This article may contain affiliate links. This means that when you click on products we recommend through a link, we may earn a small commission at no cost to you. For more information, please read our disclaimer page.
“You should have contacted the church,” Santiago suggested. “There was a great fire around the turn of the century which wiped out all of the local government records…for better or for worse.”
“Sometimes it’s good to have a fresh start, you know?” he glanced at us sideways. “All of the bad things wiped clean.”
We were chatting about Steve’s search for his ancestors with Santiago and his Puerto Rican wife Marisol while sitting at a slightly seamy bodega and taking turns tossing chicken to a friendly pup in the tiny metropolis of Algodonales (current population 5,607). It was just after our visit to Sevilla.
As we gabbed, a veritable parade of Algodonalians stopped by to kiss his cheek or remark on the weather. Small children with kittens and old men dragging on cigars. Santiago knew everyone.
Chasing Steve’s family story was one of the things that had initially motivated our visit to southern Spain and its storied “pueblos blancos”…to see if we could learn any more about the circumstances surrounding the sudden and mysterious emigration of Steve’s grandparents—Antonio and Isabel Román (maiden name Alvarez) to America from Europe circa 1900.
What we knew: Shortly after they married and allegedly adopted their first son Antonio (“Mood”), they skedaddled…to Hawaii, no less.
And weirdly, no one in the family knew why. (A fact I still find surprising, as someone who grew up relentlessly regaled with stories about my slave hiding, carpetbagger killing Virginia ancestors during the Civil War. I mean, how could no one know?)

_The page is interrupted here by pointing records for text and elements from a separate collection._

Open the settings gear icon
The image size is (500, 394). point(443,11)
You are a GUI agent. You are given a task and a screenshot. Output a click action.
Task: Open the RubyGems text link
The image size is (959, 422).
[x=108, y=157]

And then the couple later moved a second time to the Bay Area on the west coast of California…where Isabel gave birth to John, Manuel (“Jack”), Joe, Christopher (“Teet”) (Who nicknames their kid “Teet”?), Isabel (“Lita”), Rose, Frank (“Dodo”), Henry (“Hank”), Steve’s father Emilio (“Medge”), and Alfonso (“Chico”). I hear that Spanish Grandma knew how to seriously stretch a chicken to feed those kids for a week.
In any case, Steve’s emails to local bureaucrats asking about any birth records had gone unanswered.
So we turned in our rickety chairs at the bodega and glanced over at the church rising up out of the square.
We imagined Antonio and Isabel climbing those steps…all dressed up in their Sunday finest for a blessing by a Catholic priest on their wedding day. (Could the Alvarez family afford a fancy wedding gown for Isabel? Or was it some kind of shotgun wedding?)
But since the church was locked that day, we said our goodbyes to little Argodonales.
Eventually, we wound up in Nerja, a jewel of a coastal town in Costa del Sol with sparkling beaches on a turquoise stretch of the Mediterranean.
And that’s when Alejandra, our gracious AirBnB hostess, inadvertently slipped us another thread of the story.
“It is very interesting that they went to the states,” she said. “Because at that time, many Spaniards moved to Argentina. There was a blight on the olives across much of southern Spain so many of the orchards went out of business. It would’ve been a difficult time for young people to make a living.”
There was a rumor that Isabel’s family had owned an olive orchard. And that one of Antonio’s brothers had emigrated to Argentina around the time that Antonio had made tracks for the states.
I’d heard this story myself—in whispers at Steve’s dad’s funeral, in fact—when “Primo Joe” (Cousin Joe) arrived on the scene without an invitation, brandishing the only known surviving photo of all nine brothers.
In the photo, nine strapping young men have their arms around each other and are smiling into the camera. But Primo Joe wouldn’t share. He was using it as leverage.
Family lore said he was one of the Argentinian Románs. He wanted into the family. But the brothers Román said no.
There was a whole history of family funeral shenanigans even…They’d let the air out of his tires when he showed up uninvited once! It’s tough to be Argentinian.
But here’s the thing: A google search turns up no trace of this so-called devastating olive blight. And who really knows if Primo Joe was from Argentina?
The mystique of the Román family saga lives on.